Q&A: How do you know when your child needs a speech device?



In the last couple of months I've been exchanging e-mails with Heidi, from AJ's Awesome Adventure. She had a speech question for me, and she said it would be OK if I shared my answer because it's a question I hear a lot:

I wanted to ask about Max's speech. When did you know it was not coming along at a "normal" pace? How did you deal? Did you try sign language, or was that the more difficult choice due to his limited arm/hand use? Why are you OK with auxillary communication systems? Help me to understand how they help, not hinder or make things easier. While I realize AJ is a different ball of wax due to his hearing loss, and learning to listen through his cochlear implants, I am curious.

When Max was little, this is a question I wondered a lot, too. I thought that getting him a speech device meant that he'd be codependent on it—and that he'd never develop speech. I also had to break through the mental barrier of accepting that I had a child who needed a communication device. I'd always known Max was at risk for having issues with speech, but I hadn't been prepared for the grief I'd experience of not having a kid who could say "Mama."

The stroke damaged Max's frontal and temporal lobes, the parts of the brain that control speech and language. As a baby, Max never babbled (although he did an admirable job of being exceptionally cute and smiley). He also had trouble retaining food in his mouth when he ate, a sign that he was having issues with tongue coordination (common with kids who have cerebral palsy). By the time he was three, he wasn't yet saying words. It was clear he was going to need some other way of communicating besides speech. For us, American Sign Language wasn't an option, because of Max's dexterity issues. He has some signs, but in the end, a communication device was the best possibility for him.

The more I researched it, and the more I spoke with doctors and speech therapists, the more I realized that a speech device would only encourage speech, not the opposite. The more means of communication Max had, the more he'd be eager to communicate in any which way he could. I wanted to be able to really understand his wants and needs, so I could nourish his intellectual growth, instead of constantly guessing or assuming what he wanted. I wanted him to be able to interact with other people, especially kids. Also, I didn't want him to get frustrated. He needed a way to express the thoughts locked up in his head, ones he couldn't quite get out of his mouth.

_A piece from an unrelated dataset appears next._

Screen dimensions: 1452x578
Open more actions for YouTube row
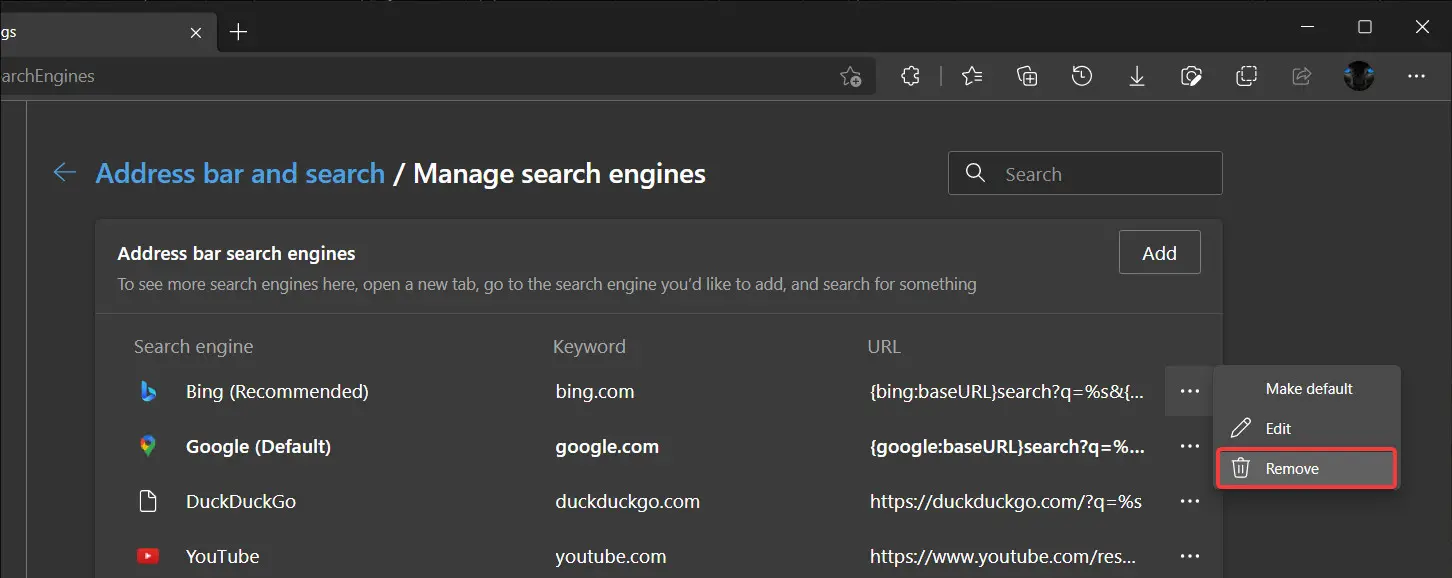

We started off using PECS (Picture Exchange Communication System) pictures. They look like this:



When Max entered preschool at three at a school for kids with special needs, the speech therapist printed out a whole bunch of PECS pictures in different categories (food, toys, bedtime, etc.) and created a binder full of them. We also mixed in actual photos. She laminated them, and attached Velcro to the back. When we wanted Max to choose things—say, at breakfast—we'd pluck pictures out of the binder (illustrations of oatmeal, pancakes, chocolate milk) and place them on a Velcro stand we made. It was his introduction to augmentative communication.

By the time Max was four, I thought he was ready to try a communication device. He loved computer stuff, and I figured it was worth a shot. The head of the speech therapy department said she didn't think he was ready, and a battle began. I knew she was wrong—what harm could come of trying one? It later emerged that no kid in the school had such a device. This department head didn't even know that our state had a lending library of devices through United Cerebral Palsy. We got Max an evaluation from a speech center at a hospital (necessary to get the school board to pay for it), who deemed him ready to try a device. By then, I'd decided to shift schools because I'd seen how non-progressive his was.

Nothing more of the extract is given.